=== Begin Enclosure ===
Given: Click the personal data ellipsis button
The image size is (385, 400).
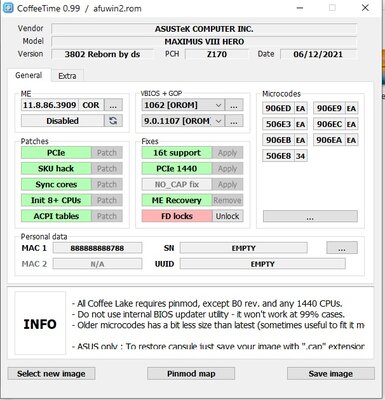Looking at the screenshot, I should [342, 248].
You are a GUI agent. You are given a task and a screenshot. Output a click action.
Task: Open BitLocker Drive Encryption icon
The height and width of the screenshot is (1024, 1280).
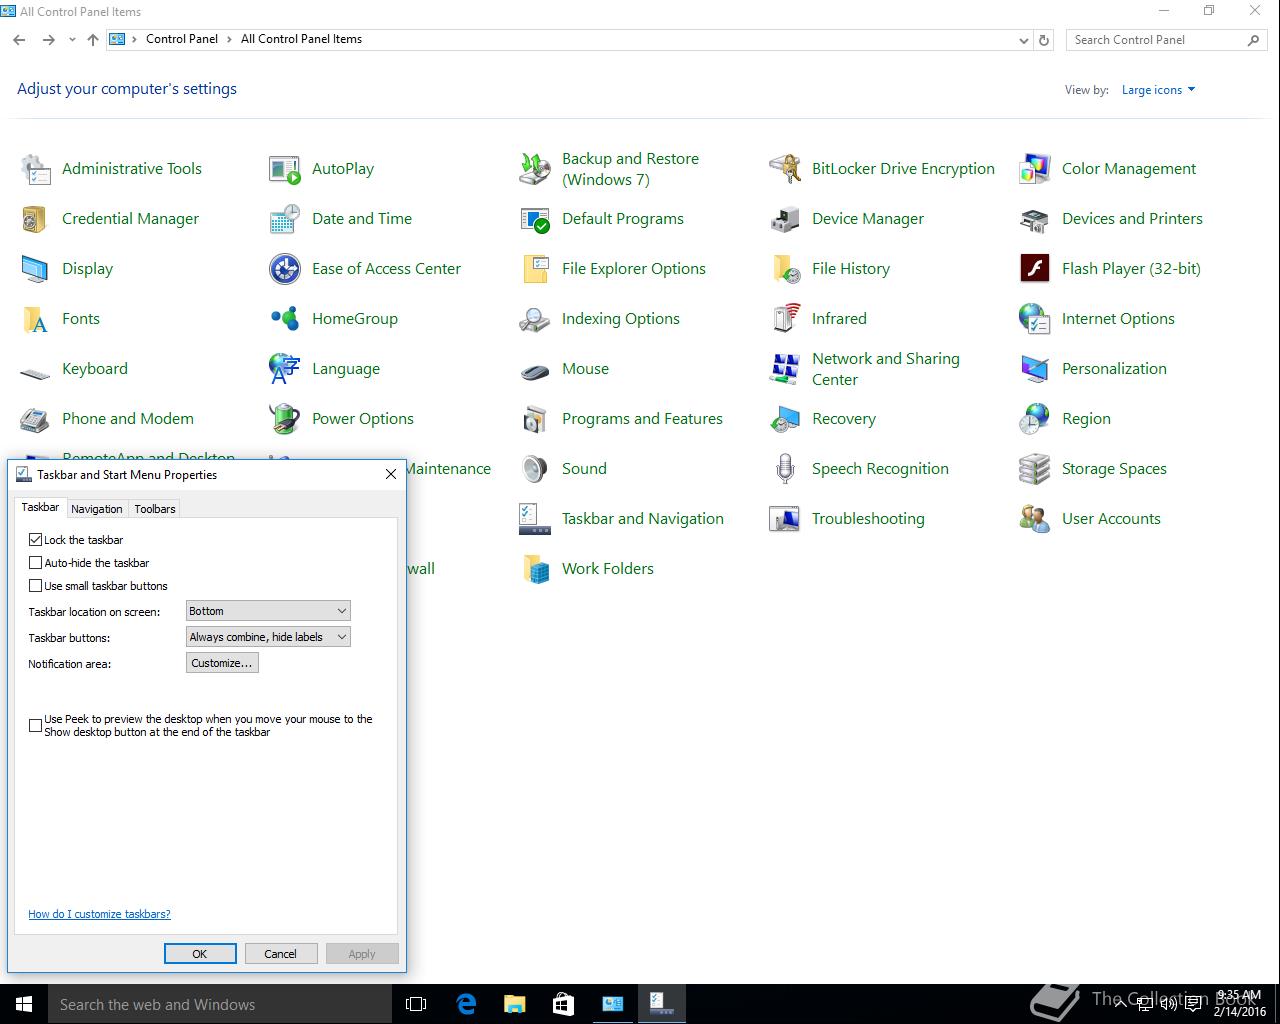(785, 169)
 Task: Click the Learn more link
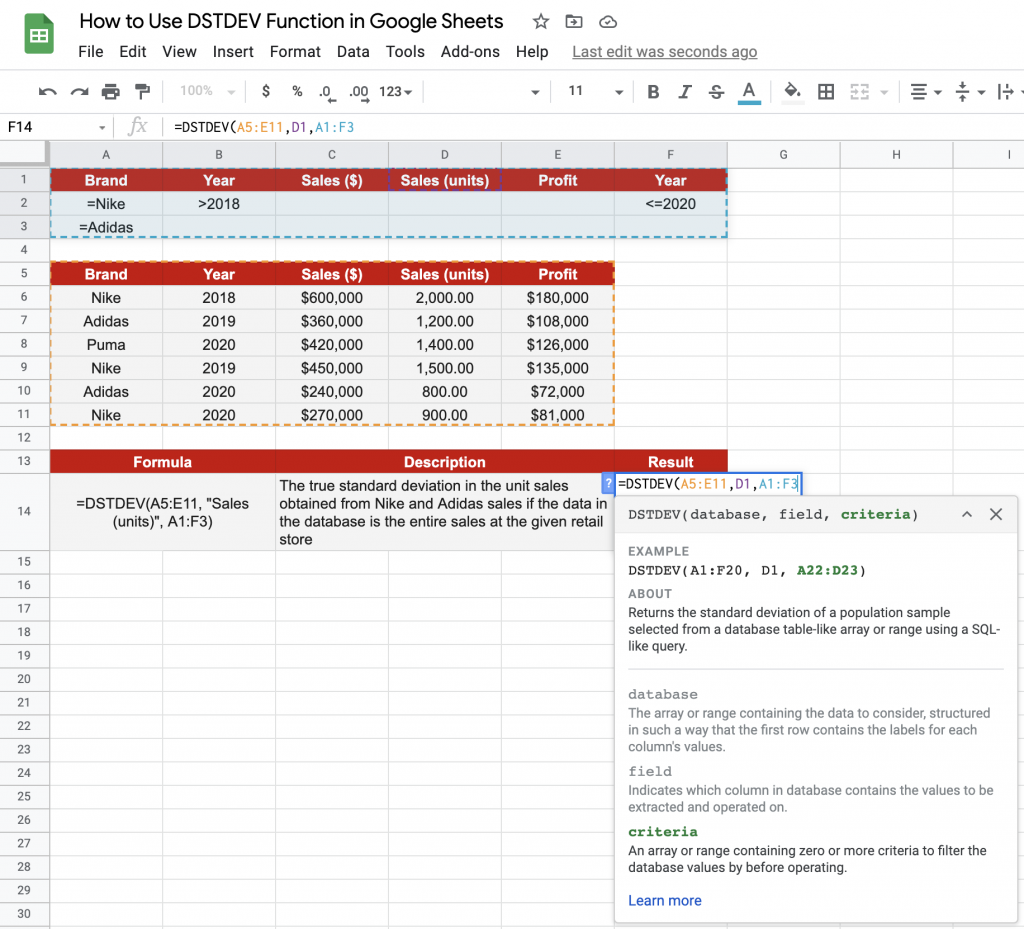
=== End Enclosure ===
PROBLEM REQUIREMENTS -
Write out the data above in full and exactly, but without the pictures.

RESPONSE -
Given: Click the personal data ellipsis button
The image size is (385, 400).
Looking at the screenshot, I should [342, 248].
You are a GUI agent. You are given a task and a screenshot. Output a click action.
Task: Open BitLocker Drive Encryption icon
The height and width of the screenshot is (1024, 1280).
(785, 169)
 Task: Click the Learn more link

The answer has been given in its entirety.